◆ EXERCISE PROMPT: Give again only the lines from the line that holds "[Share on LinkedIn] (284, 384)" to the end of the data, inclusive, omitting all pictures.

EXERCISE MATERIALS: Begin

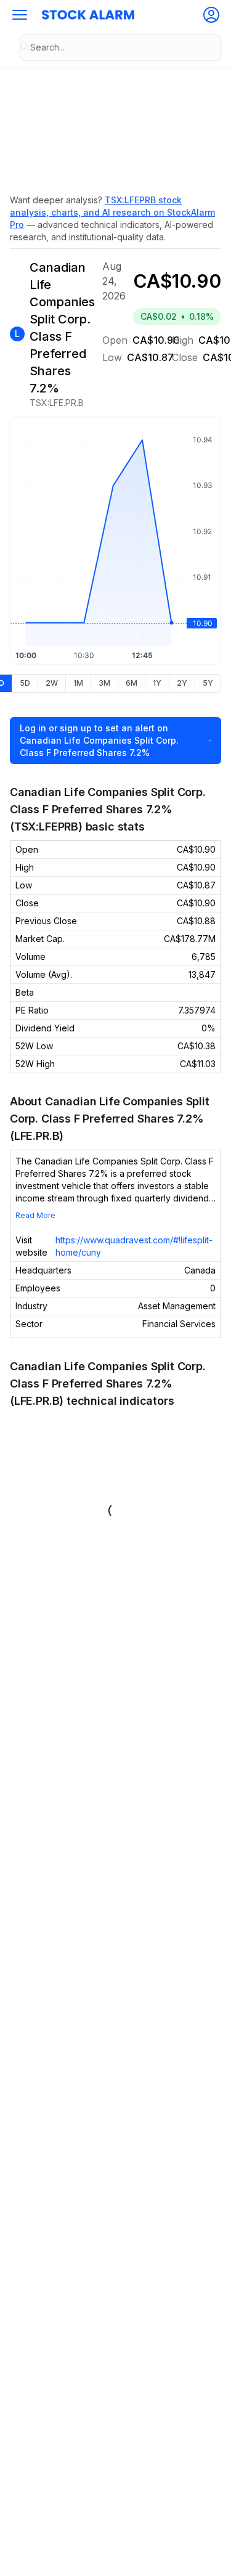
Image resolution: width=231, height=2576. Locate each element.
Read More (35, 1215)
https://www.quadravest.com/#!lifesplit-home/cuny (134, 1246)
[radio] (25, 683)
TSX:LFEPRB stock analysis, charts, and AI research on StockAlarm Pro (112, 212)
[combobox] (120, 47)
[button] (20, 15)
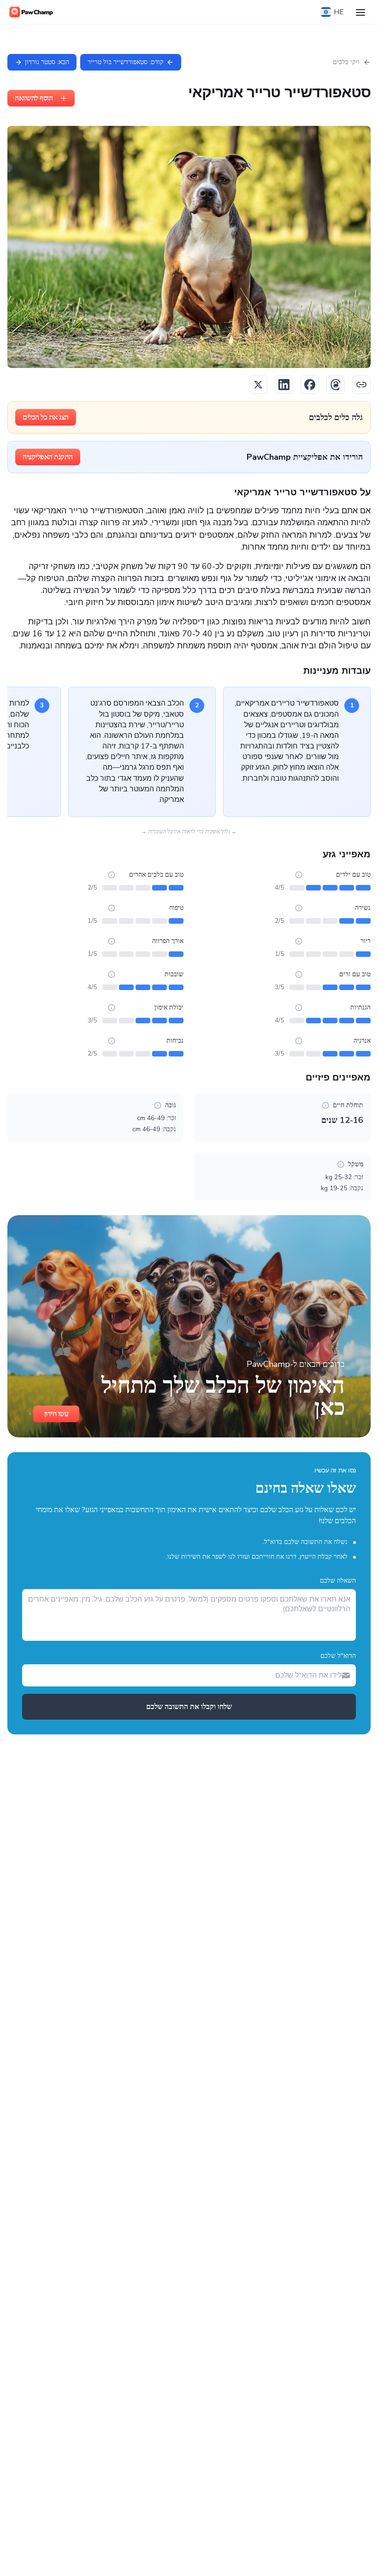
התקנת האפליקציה (48, 457)
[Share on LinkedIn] (284, 384)
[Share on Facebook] (310, 384)
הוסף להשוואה (34, 98)
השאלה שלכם (338, 1580)
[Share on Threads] (335, 384)
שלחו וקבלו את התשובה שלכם (189, 1707)
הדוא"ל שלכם (338, 1655)
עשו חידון (56, 1414)
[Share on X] (258, 384)
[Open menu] (360, 12)
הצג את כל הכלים (46, 417)
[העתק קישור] (361, 384)
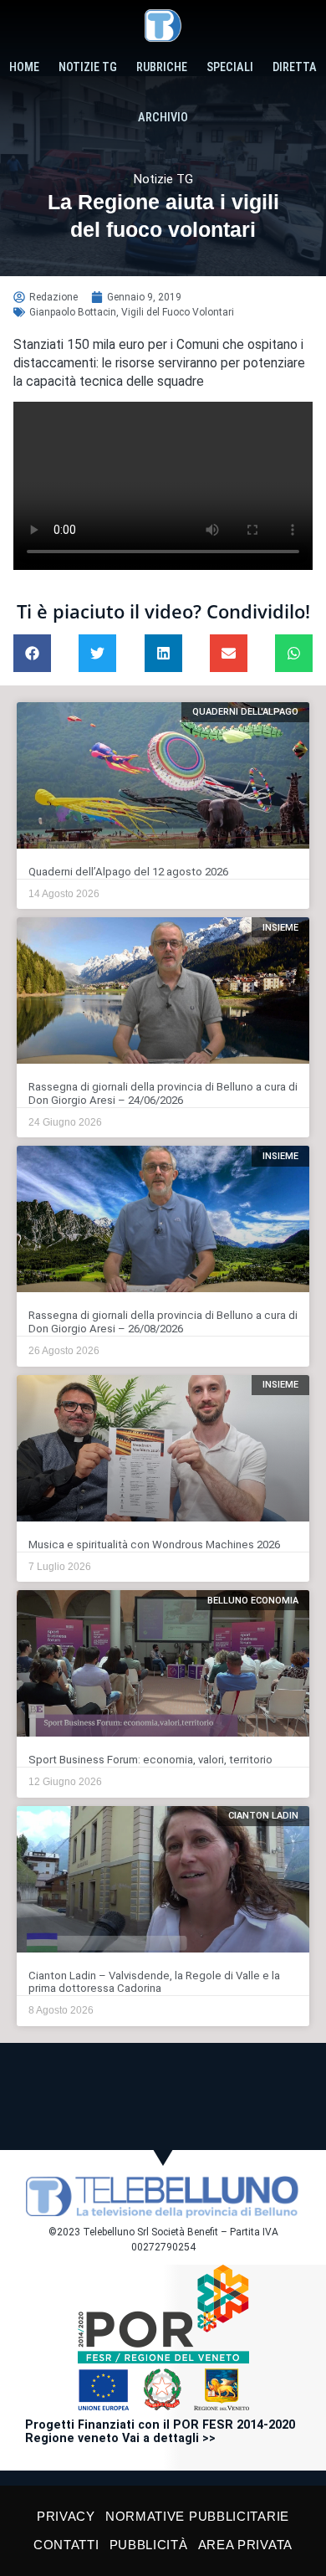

EXERCISE MATERIALS: End

◆ SOLUTION FOR THIS PROBLEM:
[Share on LinkedIn] (284, 384)
[Share on Facebook] (310, 384)
הוסף להשוואה (34, 98)
השאלה שלכם (338, 1580)
[Share on Threads] (335, 384)
שלחו וקבלו את התשובה שלכם (189, 1707)
הדוא"ל שלכם (338, 1655)
עשו חידון (56, 1414)
[Share on X] (258, 384)
[Open menu] (360, 12)
הצג את כל הכלים (46, 417)
[העתק קישור] (361, 384)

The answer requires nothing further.